Projeté à l'ouverture de la 21ème session des Journées Cinématographiques de Carthage en Tunisie (du 11 au 18novembre), le long métrage Indigènes du réalisateur franco-algérien Rachid Bouchareb est un film de guerre où les nerfs n'occupent jamais le haut de l'affiche. Des calculs humains compromettent à tout moment son ascension pour faire de ce cours d'histoire une jolie page d'humanisme. Le film a été projeté au cinéma Le Colisée de Tunis.

Quelque part en Algérie, au fond de la misère, une voix fait trembler les mansardes d'un appel à la résistance :"Il faut laver le drapeau français avec notre sang". Le mot d'ordre est lancé et va bientôt fructifier les inscrits au chevet de la France occupée par les troupes nazies. Saïd (Jamel Debbouze), Yassir (Samy Naceri), Messaoud (Roschdy Zem) et Abdelkader (Sami Bouajila) font partie de la troupe des indigènes.

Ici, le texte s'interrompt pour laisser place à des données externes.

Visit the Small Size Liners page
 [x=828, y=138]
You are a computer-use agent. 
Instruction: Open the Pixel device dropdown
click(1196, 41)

Entraînés à la sauvette et postés aux premières lignes pendant la Seconde Guerre Mondiale, les Tirailleurs d'Afrique et du Maghreb découvrent l'enfer de la guerre et son lot de corps déchiquetés, de cadavres fumants à la vue desquels l'angoisse conseille de s'enfuir avec toute l'agilité offerte à celui qui s'est trompé de combat. Les indigènes ne fuiront pas. Ils résistent, escaladent une montagne pour ravir un poste stratégique à l'ennemi. La France jubile. Autre cauchemar, nouvelle victoire de la "mère patrie" au prix du sang versé par des centaines de milliers de volontaires venus d'Afrique. L'idéal de liberté leur donne même une voix martiale pour scander La Marseillaise à bord du navire 402. Pour rendre plus ferme le cordon ombilical, on distribue à Said et à ses frères des chaussures respectables de la démarche de la métropole à leur arrivée en France. D'impeccables tenues achèvent de les dépouiller de leur passé. Seulement en apparence. Puisque les tomates au cours du repas sont du côté des Français, et les lettres d'amour entre un Indigène et une Française atterrissent dans les tiroirs de la censure.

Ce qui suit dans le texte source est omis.